## Entries supplied
>>>

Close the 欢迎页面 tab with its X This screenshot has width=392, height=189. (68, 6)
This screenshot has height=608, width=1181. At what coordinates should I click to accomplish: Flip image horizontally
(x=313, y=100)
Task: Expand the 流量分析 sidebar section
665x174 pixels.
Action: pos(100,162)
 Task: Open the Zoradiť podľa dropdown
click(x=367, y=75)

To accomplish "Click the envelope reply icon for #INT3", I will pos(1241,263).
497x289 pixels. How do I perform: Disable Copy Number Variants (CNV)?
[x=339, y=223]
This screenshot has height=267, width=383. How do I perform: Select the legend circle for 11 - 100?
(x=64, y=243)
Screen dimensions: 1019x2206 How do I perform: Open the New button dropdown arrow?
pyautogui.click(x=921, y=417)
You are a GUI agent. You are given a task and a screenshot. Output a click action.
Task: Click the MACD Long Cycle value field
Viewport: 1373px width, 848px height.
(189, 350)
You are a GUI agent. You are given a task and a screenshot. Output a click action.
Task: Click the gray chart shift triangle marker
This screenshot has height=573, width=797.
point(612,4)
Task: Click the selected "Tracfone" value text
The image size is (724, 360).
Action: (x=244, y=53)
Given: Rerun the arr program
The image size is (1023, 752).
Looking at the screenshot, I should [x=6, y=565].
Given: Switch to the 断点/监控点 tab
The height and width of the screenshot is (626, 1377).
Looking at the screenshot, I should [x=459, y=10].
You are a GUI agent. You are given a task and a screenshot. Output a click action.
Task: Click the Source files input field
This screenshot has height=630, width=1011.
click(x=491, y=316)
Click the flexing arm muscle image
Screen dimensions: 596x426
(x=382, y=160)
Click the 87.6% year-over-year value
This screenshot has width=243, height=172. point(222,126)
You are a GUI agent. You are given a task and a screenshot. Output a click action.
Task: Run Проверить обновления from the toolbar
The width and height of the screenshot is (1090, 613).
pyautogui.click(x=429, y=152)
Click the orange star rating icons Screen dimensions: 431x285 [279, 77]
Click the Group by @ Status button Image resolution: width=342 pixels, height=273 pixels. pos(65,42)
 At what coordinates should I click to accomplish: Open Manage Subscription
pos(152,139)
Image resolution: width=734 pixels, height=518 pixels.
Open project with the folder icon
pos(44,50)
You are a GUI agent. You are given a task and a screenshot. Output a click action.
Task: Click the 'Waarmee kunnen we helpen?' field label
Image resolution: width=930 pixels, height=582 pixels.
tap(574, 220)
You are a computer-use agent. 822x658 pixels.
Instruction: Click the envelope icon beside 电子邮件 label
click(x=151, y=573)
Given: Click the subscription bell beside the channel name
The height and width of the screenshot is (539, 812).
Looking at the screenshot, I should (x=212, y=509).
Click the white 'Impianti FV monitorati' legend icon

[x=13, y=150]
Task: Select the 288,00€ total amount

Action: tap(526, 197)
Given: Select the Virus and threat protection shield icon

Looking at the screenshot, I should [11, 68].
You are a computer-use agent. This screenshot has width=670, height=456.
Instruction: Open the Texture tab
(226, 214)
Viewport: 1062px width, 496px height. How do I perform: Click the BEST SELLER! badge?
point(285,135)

<<<

All lines from the one containing "Task: Click the selected" to the end of the records, both ends included, should be printed exactly and on their own.

## Answer box
Task: Click the selected "Tracfone" value text
The image size is (724, 360).
Action: (x=244, y=53)
Given: Rerun the arr program
The image size is (1023, 752).
Looking at the screenshot, I should [x=6, y=565].
Given: Switch to the 断点/监控点 tab
The height and width of the screenshot is (626, 1377).
Looking at the screenshot, I should [x=459, y=10].
You are a GUI agent. You are given a task and a screenshot. Output a click action.
Task: Click the Source files input field
This screenshot has height=630, width=1011.
click(x=491, y=316)
Click the flexing arm muscle image
Screen dimensions: 596x426
(x=382, y=160)
Click the 87.6% year-over-year value
This screenshot has width=243, height=172. point(222,126)
You are a GUI agent. You are given a task and a screenshot. Output a click action.
Task: Run Проверить обновления from the toolbar
The width and height of the screenshot is (1090, 613).
pyautogui.click(x=429, y=152)
Click the orange star rating icons Screen dimensions: 431x285 [279, 77]
Click the Group by @ Status button Image resolution: width=342 pixels, height=273 pixels. pos(65,42)
 At what coordinates should I click to accomplish: Open Manage Subscription
pos(152,139)
Image resolution: width=734 pixels, height=518 pixels.
Open project with the folder icon
pos(44,50)
You are a GUI agent. You are given a task and a screenshot. Output a click action.
Task: Click the 'Waarmee kunnen we helpen?' field label
Image resolution: width=930 pixels, height=582 pixels.
tap(574, 220)
You are a computer-use agent. 822x658 pixels.
Instruction: Click the envelope icon beside 电子邮件 label
click(x=151, y=573)
Given: Click the subscription bell beside the channel name
The height and width of the screenshot is (539, 812).
Looking at the screenshot, I should (x=212, y=509).
Click the white 'Impianti FV monitorati' legend icon

[x=13, y=150]
Task: Select the 288,00€ total amount

Action: tap(526, 197)
Given: Select the Virus and threat protection shield icon

Looking at the screenshot, I should [11, 68].
You are a computer-use agent. This screenshot has width=670, height=456.
Instruction: Open the Texture tab
(226, 214)
Viewport: 1062px width, 496px height. How do I perform: Click the BEST SELLER! badge?
point(285,135)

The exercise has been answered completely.